Reviewby Rebecca Silverman,
The Story of Saiunkoku
With her inquest pending, Shurei races to complete the report on financial discrepancies that she and Eigetsu have been compiling before getting some help in getting to court from unexpected sources. With all of that taken care of, it is time for the inductees to receive their first official postings – needless to say, Shurei's is a surprise.

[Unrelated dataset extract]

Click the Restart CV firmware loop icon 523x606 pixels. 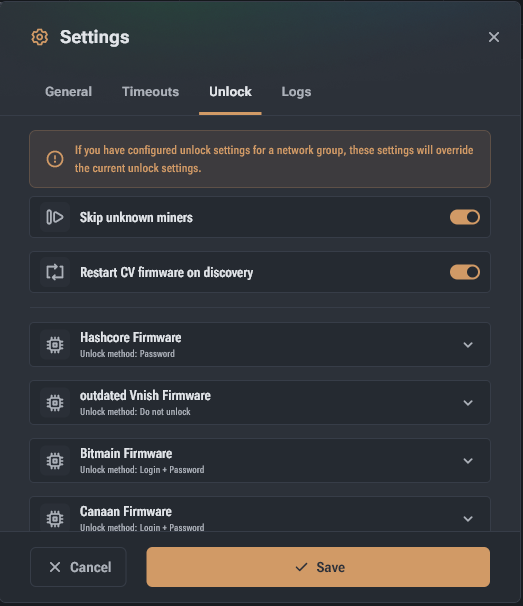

What makes a strong female protagonist? This is a question that gets debated with relative frequency, and answers generally agree that she must be able to take care of herself. Whether that means that she can commit acts of violence with proficiency or that she has the smarts to get out of a tough situation is a matter of a different debate. While Shurei may not be swinging a sword around and does have a fierce protector in her foster brother Seiran, she certainly does fulfill the requirement of being able to take care of herself in a way that few other shoujo heroines can manage – not only by using her intelligence, but also by knowing when and whom to ask for help. Watching her struggle to prove that she can do it all has been a key feature of The Story of Saiunkoku, and in volume eight we get to see it all pay off before she embarks on her next political adventure.
In the previous book, Shurei was discovered to be the target of an unscrupulous official, Minister of Rites Sai, who felt that women should not be allowed to hold governmental posts. Sai, easily identified as a bad guy by his distinctly piggy character design, has thus inadvertently angered the powerful Hong clan, and Shurei's uncle Reishin has done his best to make sure that his displeasure is felt. Shurei, meanwhile, has been holed up at local madame Kocho's brothel getting her ducks in a row, and now is ready to make her appearance to defend herself...if she can get past Sai's goons and flunkies, who have been instructed to keep her out of the palace. Shurei receives help from unexpected sources in a mirror of old tales where kindness given is repaid in kind, bringing us to the showdown between our heroine and those who would stick to the old ways at her expense.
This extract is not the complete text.